25 September 2010

and old thread continues.

I'd have to say that tolerating the lifestyles of people who can do things like that, who enjoy sexual contact without associating it with romantic entanglements but still have fulfilling relationships in spite of this supposed moral character flaw is kind of something society has little business in worrying about (provided they can do so "responsibly").

That it doesn't seem like it's something that will be promoted because it's (certainly) not a majority of the population is entirely different from whether or not
a) it happens
b) people enjoy permissible extramarital/extra-relational sexual contact perfectly fine with or without our moral approval of it.

Where I have a problem is still the hypocrisy of people who denigrate people who do live like this and then who go out and have secret (ie, non-permissible) affairs, presumably because such affairs would not be approved of if they were sought after or more importantly they would not be approved of because they would be seen as harmful and hurtful actions whether they were permitted or not or known about or not. That to me seems far more fucked up than actively coordinating a more complicated and active sexual lifestyle within the context of a couple. And yet it's a lot more common for people to cheat than the number people who can do so freely and permissibly in open relationships.

This is one of these very strange moral problems where I see no problem but a vast majority of the general public seems to think this is a big deal and almost an absolute moral no-no. If the people involved do not see a problem and do not have a problem with their partner's behavior and can still lead happy or productive lives, I'm hard pressed to see what business we have telling them that they should do things "our way".

People are right to see the homosexuality morality debate as related to one on polyamory to the extent that both are actually about what consenting adults do with one another and our misbegotten legal "abilities" to punish consensual actions. I do think that contractual arrangements for a polyamorous relationship would be more complicated to enforce or implement, but then I think normal marriage contracts should be generally more complicated too than they are (that they should admit of the possibility of failure for example in the same way that people should carry out living will consultations for medical conditions). I don't think it should be that hard for us to admit however that there are some people who can form strong intimate bonds with someone for relationship purposes and not associate their sex life with that bond, such that they can then go have other sexual relations. Presumably the problem with it is that this is something like
a) It's not typically a "both" scenario. One person doesn't go have "free love" but rather wants the other more.
b) Other people would worry that one or the other person might become more attached to some other person by having sex with them, or having sex with some other person more exclusively than with their spouse/significant other. That indeed is an interesting problem. But it's more "our" problem reflected into the scenario (we would not like this arrangement very much of a spouse having extra sexual attentions) than it is necessarily "their" problem.

Additionally, I don't see how this relates to the problem of marriage rights being tied (ridiculously) to child-bearing/child-rearing. For one thing, it would be enough under that logic for any two people to be "married" even if they are straight but do not have sex with each other, or if they are both of the same sex but not romantically or sexually involved at all (ie, not homosexual), and who adopt a child or have a child from some other arrangement. We don't have very firm legal standing for this as an arrangement for adoption, but we also don't have a very firm legal (much less moral) standing that people who have children must be married, or that people who get married must announce an intention or demonstrate an ability to procreate. None of these things directly associates with sexual infidelity.

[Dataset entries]
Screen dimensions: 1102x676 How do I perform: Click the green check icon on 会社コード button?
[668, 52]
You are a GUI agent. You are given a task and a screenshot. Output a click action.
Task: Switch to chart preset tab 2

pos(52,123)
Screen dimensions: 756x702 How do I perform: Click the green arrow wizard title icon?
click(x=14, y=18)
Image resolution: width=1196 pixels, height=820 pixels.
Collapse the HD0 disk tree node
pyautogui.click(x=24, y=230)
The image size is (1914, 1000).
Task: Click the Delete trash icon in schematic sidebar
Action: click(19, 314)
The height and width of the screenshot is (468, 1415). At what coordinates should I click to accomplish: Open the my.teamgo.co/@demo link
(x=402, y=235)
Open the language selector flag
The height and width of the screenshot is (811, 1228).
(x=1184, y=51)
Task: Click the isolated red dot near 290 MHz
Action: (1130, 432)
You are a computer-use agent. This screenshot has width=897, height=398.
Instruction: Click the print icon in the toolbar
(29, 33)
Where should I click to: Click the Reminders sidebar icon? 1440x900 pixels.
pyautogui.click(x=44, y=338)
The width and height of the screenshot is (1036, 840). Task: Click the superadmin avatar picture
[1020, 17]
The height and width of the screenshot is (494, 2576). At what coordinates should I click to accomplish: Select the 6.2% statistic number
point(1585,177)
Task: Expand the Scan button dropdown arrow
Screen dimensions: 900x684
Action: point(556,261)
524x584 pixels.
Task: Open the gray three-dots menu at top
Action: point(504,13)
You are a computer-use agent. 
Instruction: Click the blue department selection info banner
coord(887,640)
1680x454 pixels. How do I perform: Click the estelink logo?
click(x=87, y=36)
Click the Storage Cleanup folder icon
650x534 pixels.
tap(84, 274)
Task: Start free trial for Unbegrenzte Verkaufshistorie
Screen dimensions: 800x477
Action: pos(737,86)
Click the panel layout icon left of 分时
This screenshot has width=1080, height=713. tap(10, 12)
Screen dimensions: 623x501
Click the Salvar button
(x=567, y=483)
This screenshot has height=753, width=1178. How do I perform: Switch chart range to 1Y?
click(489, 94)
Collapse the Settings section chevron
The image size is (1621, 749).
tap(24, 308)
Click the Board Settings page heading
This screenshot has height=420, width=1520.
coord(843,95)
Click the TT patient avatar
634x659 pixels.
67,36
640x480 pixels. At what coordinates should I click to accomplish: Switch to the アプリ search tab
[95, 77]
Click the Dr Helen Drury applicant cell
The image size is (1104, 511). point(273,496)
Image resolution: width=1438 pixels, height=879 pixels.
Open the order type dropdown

Prompt - Please state what the post on open relationships says is more common than people having sex freely and permissibly in open relationships.

Output of the task - People cheating is more common.